TASK GOAL
Can you give back the data below line for line, with the pictures left out?

DATA TO USE
────

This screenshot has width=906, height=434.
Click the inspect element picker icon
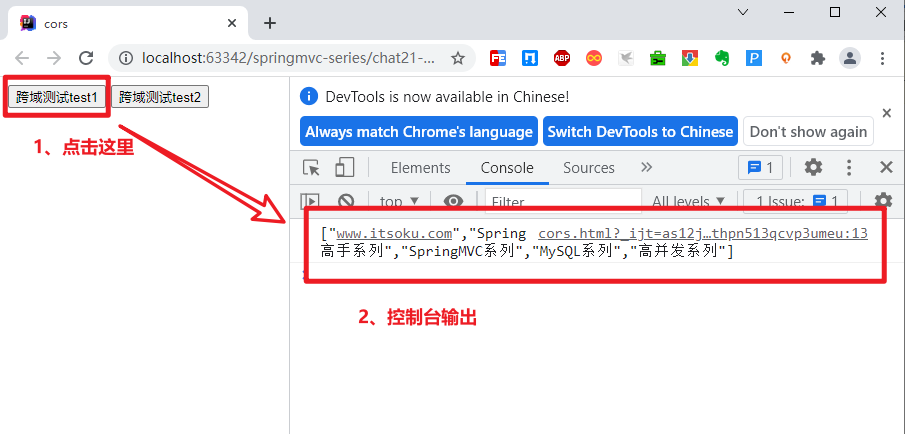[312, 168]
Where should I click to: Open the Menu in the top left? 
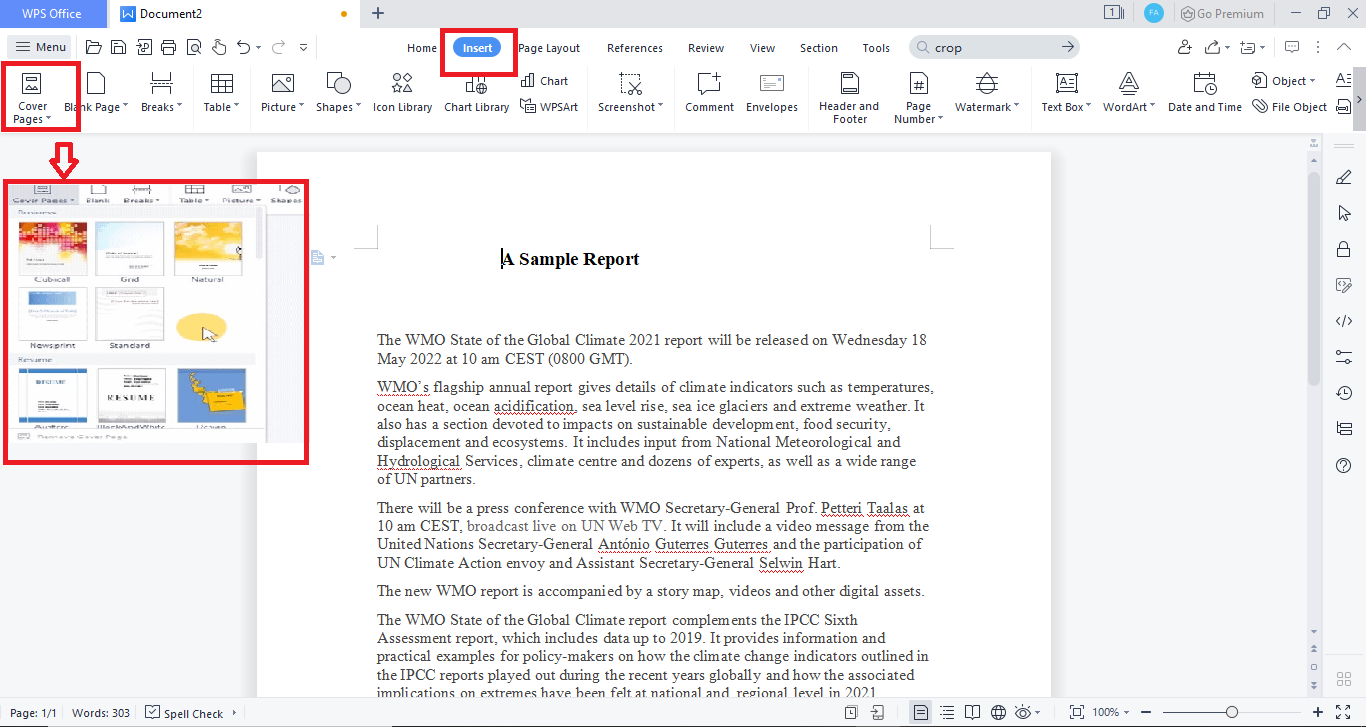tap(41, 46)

────

SOLUTION
This screenshot has width=906, height=434.
Click the inspect element picker icon
[312, 168]
Where should I click to: Open the Menu in the top left? 
tap(41, 46)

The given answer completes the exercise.